* **EXERCISE INSTRUCTIONS**: Can you continue the interview below with Nike's director of operations on how soft skills drive retail sales, picking up right after its final sentence?

* **EXTRACT PROVIDED**:
▼▼▼
Human Touchpoints: How Soft Skills Drive Retail Sales Numbers
Retail Customer Experience: An Interview with Juanjo Llopis, Director of Operations at Nike
Juanjo Llopis, Senior Director of Operations at Nike, is a seasoned leader with decades of experience managing brands, developing and implementing commercial strategies, overseeing retail customer experience and marketing activities, and much more.
Specifically, in his role at Nike, he directs processes, experiences, and technologies for stores. His role lives between labor, operations, loss prevention, and service excellence, directing in-store labor according to store-by-store KPIs while ensuring the right P&L ratios. “You can picture to yourself,” Juanjo says, “a hypothetical situation where a consumer enters a Nike store to shop. They have an interaction, a connection with the store team, and team members must be ready with product knowledge and omnichannel capabilities, so they can securely and efficiently deliver the experience they want. I ensure all of that goes smoothly from the corporate level.”
“We are a human company,” he adds, “we connect people with people. But there’s a scientific component, for instance in determining the level of product knowledge that we expect the store team to have, and then implementing that. My role is very human but it’s also highly analytical and data-driven.”
▲▲▲
* **LISTED ENTRIES**:
▼▼▼
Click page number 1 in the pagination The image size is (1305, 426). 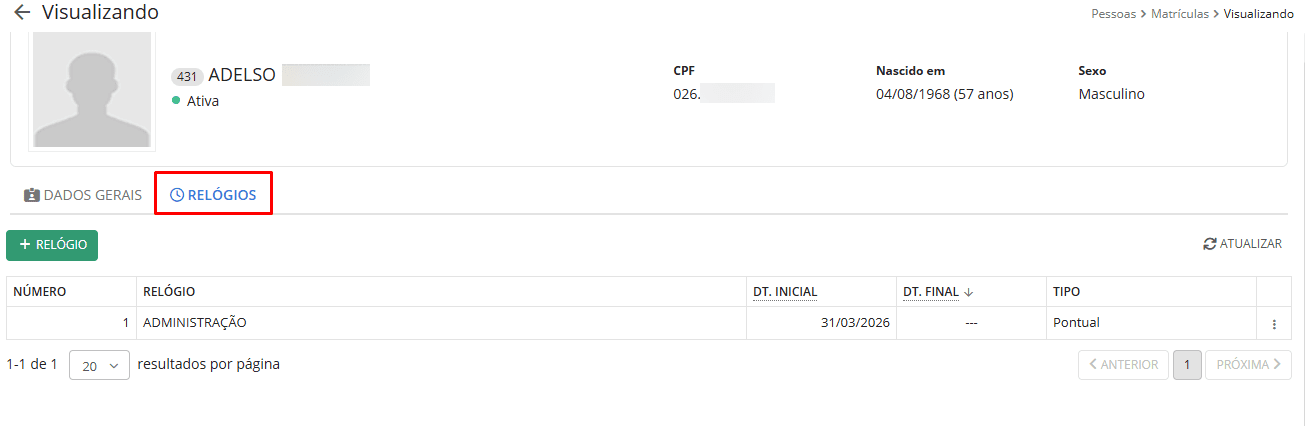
▲▲▲
▼▼▼
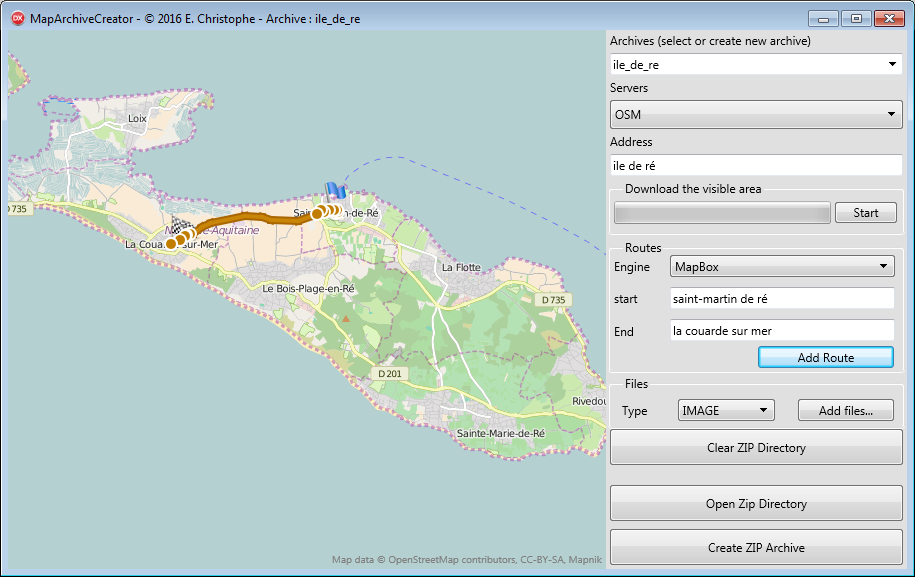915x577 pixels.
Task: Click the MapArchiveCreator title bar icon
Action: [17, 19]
▲▲▲
* **EXPECTED ANSWER**:
How the Pandemic Transformed Nike’s Operations and Retail Customer Experience
The COVID-19 pandemic changed retail customer experience, and consumers themselves, in ways we are only now beginning to understand. Any honest discussion of our new omnichannel reality must start with this monumental transformation. “To be honest,” Juanjo says, “the pandemic boosted and drove our digital revolution – one which we were already having. I’m not talking about eCommerce here. I’m talking about a broader concept. It’s how we as consumers interact with brands – whether we purchase or not is becoming more irrelevant, while the more relevant question is: what is our relationship with those brands?”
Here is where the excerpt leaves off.